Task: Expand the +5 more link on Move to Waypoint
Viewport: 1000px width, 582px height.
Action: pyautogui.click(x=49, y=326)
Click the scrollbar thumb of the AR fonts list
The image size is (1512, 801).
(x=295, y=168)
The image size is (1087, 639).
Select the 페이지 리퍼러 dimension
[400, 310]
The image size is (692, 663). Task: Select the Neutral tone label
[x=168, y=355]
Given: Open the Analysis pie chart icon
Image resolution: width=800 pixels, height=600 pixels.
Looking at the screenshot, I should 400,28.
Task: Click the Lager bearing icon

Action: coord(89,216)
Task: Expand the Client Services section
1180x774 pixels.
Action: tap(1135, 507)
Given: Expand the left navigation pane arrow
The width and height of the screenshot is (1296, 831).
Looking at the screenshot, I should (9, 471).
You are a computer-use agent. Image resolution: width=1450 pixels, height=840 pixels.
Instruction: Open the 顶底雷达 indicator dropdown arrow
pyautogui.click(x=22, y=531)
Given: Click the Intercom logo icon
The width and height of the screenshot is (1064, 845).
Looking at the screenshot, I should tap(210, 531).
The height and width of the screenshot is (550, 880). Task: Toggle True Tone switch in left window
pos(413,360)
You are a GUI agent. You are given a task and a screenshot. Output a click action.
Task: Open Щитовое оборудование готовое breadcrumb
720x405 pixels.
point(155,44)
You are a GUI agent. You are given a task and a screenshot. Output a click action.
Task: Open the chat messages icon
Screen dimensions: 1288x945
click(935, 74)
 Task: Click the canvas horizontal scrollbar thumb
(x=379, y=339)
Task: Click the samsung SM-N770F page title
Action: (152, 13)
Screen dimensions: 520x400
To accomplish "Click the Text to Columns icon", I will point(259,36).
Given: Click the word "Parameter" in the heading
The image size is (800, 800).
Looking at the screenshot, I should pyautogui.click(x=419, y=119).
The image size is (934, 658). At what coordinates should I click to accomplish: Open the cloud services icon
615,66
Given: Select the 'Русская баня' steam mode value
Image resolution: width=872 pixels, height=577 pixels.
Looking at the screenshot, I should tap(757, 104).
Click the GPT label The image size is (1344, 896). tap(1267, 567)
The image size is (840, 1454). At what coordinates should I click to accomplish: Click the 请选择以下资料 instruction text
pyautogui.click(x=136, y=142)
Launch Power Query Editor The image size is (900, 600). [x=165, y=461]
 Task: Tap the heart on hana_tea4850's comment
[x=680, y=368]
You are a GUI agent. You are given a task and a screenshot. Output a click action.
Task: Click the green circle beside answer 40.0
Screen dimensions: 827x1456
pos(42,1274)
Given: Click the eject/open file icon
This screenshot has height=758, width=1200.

=-=-=

**PROBLEM REQUIREMENTS**
Output every line of the material above as a numbered list, leaving out the blank lines.

**SOLUTION FOR THIS EXERCISE**
1. Task: Expand the +5 more link on Move to Waypoint
2. Viewport: 1000px width, 582px height.
3. Action: pyautogui.click(x=49, y=326)
4. Click the scrollbar thumb of the AR fonts list
5. The image size is (1512, 801).
6. (x=295, y=168)
7. The image size is (1087, 639).
8. Select the 페이지 리퍼러 dimension
9. [400, 310]
10. The image size is (692, 663). Task: Select the Neutral tone label
11. [x=168, y=355]
12. Given: Open the Analysis pie chart icon
13. Image resolution: width=800 pixels, height=600 pixels.
14. Looking at the screenshot, I should 400,28.
15. Task: Click the Lager bearing icon
16. Action: coord(89,216)
17. Task: Expand the Client Services section
18. 1180x774 pixels.
19. Action: tap(1135, 507)
20. Given: Expand the left navigation pane arrow
21. The width and height of the screenshot is (1296, 831).
22. Looking at the screenshot, I should (9, 471).
23. You are a computer-use agent. Image resolution: width=1450 pixels, height=840 pixels.
24. Instruction: Open the 顶底雷达 indicator dropdown arrow
25. pyautogui.click(x=22, y=531)
26. Given: Click the Intercom logo icon
27. The width and height of the screenshot is (1064, 845).
28. Looking at the screenshot, I should tap(210, 531).
29. The height and width of the screenshot is (550, 880). Task: Toggle True Tone switch in left window
30. pos(413,360)
31. You are a GUI agent. You are given a task and a screenshot. Output a click action.
32. Task: Open Щитовое оборудование готовое breadcrumb
33. 720x405 pixels.
34. point(155,44)
35. You are a GUI agent. You are given a task and a screenshot. Output a click action.
36. Task: Open the chat messages icon
37. Screen dimensions: 1288x945
38. click(935, 74)
39.  Task: Click the canvas horizontal scrollbar thumb
40. (x=379, y=339)
41. Task: Click the samsung SM-N770F page title
42. Action: (152, 13)
43. Screen dimensions: 520x400
44. To accomplish "Click the Text to Columns icon", I will point(259,36).
45. Given: Click the word "Parameter" in the heading
46. The image size is (800, 800).
47. Looking at the screenshot, I should pyautogui.click(x=419, y=119).
48. The image size is (934, 658). At what coordinates should I click to accomplish: Open the cloud services icon
49. 615,66
50. Given: Select the 'Русская баня' steam mode value
51. Image resolution: width=872 pixels, height=577 pixels.
52. Looking at the screenshot, I should tap(757, 104).
53. Click the GPT label The image size is (1344, 896). tap(1267, 567)
54. The image size is (840, 1454). At what coordinates should I click to accomplish: Click the 请选择以下资料 instruction text
55. pyautogui.click(x=136, y=142)
56. Launch Power Query Editor The image size is (900, 600). [x=165, y=461]
57.  Task: Tap the heart on hana_tea4850's comment
58. [x=680, y=368]
59. You are a GUI agent. You are given a task and a screenshot. Output a click action.
60. Task: Click the green circle beside answer 40.0
61. Screen dimensions: 827x1456
62. pos(42,1274)
63. Given: Click the eject/open file icon
64. This screenshot has height=758, width=1200.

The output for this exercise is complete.